The Cedar Grove Schools are a comprehensive community public school district that serves students in pre-kindergarten through twelfth grade from Cedar Grove, in Essex County, in the U.S. state of New Jersey.

As of the 2020–21 school year, the district, comprising four schools, had an enrollment of 1,602 students and 152.0 classroom teachers (on an FTE basis), for a student–teacher ratio of 10.5:1.

The district is classified by the New Jersey Department of Education as being in District Factor Group "I", the second-highest of eight groupings. District Factor Groups organize districts statewide to allow comparison by common socioeconomic characteristics of the local districts. From lowest socioeconomic status to highest, the categories are A, B, CD, DE, FG, GH, I and J.

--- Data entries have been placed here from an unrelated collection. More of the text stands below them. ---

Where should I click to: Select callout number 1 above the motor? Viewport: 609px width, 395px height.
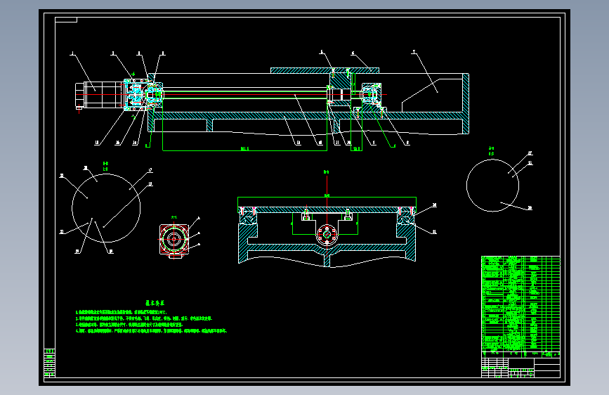coord(72,53)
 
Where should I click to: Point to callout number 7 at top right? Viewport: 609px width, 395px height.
coord(414,53)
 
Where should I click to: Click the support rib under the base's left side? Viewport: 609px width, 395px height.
coord(209,124)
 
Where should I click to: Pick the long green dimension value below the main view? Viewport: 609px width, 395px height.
coord(245,149)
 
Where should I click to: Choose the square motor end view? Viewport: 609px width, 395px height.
coord(173,240)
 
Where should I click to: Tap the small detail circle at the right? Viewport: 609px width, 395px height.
coord(492,184)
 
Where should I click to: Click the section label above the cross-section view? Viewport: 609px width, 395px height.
coord(326,171)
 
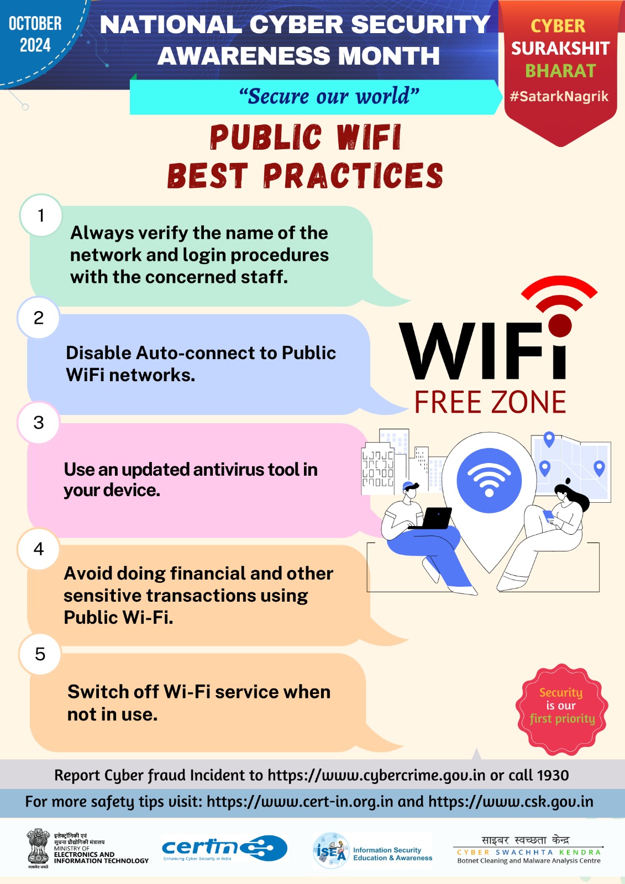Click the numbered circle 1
(x=41, y=215)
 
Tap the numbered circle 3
(x=38, y=423)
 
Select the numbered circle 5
(x=40, y=654)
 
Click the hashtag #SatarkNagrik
(x=559, y=97)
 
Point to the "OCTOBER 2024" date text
(x=35, y=34)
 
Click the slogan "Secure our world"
(x=329, y=96)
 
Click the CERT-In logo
(x=224, y=848)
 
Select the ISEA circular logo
(x=331, y=850)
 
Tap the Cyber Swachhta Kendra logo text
(x=528, y=850)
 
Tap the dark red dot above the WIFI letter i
(x=560, y=324)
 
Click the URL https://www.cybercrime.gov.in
(x=376, y=776)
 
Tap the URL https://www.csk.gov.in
(x=511, y=802)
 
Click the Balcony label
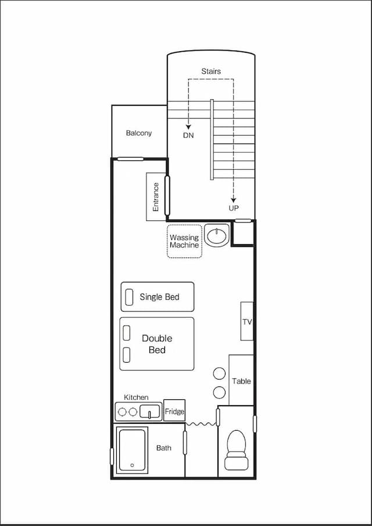pos(139,133)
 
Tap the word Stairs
pos(211,71)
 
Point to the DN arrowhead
pos(188,127)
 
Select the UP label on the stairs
pos(234,208)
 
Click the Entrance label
pos(156,197)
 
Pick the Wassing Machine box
pos(184,241)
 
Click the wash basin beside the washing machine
pos(217,236)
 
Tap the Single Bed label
pos(159,297)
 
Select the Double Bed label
pos(157,344)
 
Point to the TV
pos(247,321)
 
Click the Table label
pos(242,381)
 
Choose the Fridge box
pos(174,410)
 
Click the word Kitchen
pos(136,397)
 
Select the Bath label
pos(164,448)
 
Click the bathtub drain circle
pos(132,466)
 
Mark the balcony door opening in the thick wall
pos(130,159)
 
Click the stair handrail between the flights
pos(212,139)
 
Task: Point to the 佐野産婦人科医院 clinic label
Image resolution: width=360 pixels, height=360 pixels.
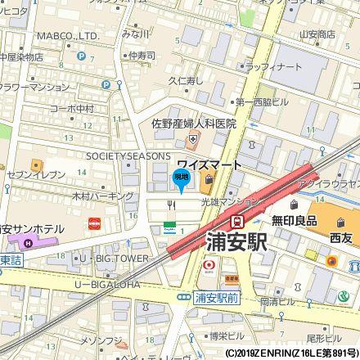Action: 193,124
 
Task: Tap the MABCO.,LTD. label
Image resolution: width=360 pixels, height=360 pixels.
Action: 68,36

==Awards and recognition==
In September 2021, North End School was one of nine schools in New Jersey recognized by the National Blue Ribbon Schools Program.

==Schools==
Schools in the district (with 2020–21 enrollment data from the National Center for Education Statistics) are:
- Elementary schools
- North End Elementary School with 278 students in grades PreK-4
  - Traci Dyer, principal
- South End Elementary School with 332 students in grades PreK-4
  - Lynn DiMatteo, principal
- Middle school
- Cedar Grove Memorial Middle School with 454 students in grades 5–8
  - Nicholas DeCorte, principal
- High school
- Cedar Grove High School with 507 students in grades 9–12
  - Jody Inglis, principal

==Administration==
Core members of the district's administration are:
- Anthony Grosso, superintendent
- Michael DeVita, business administrator and board secretary

==Board of education==
The district's board of education is composed of five members who set policy and oversee the fiscal and educational operation of the district through its administration. As a Type II school district, the board's trustees are elected directly by voters to serve three-year terms of office on a staggered basis, with either one or two seats up for election each year held (since 2012) as part of the November general election. The board appoints a superintendent to oversee the district's day-to-day operations and a business administrator to supervise the business functions of the district.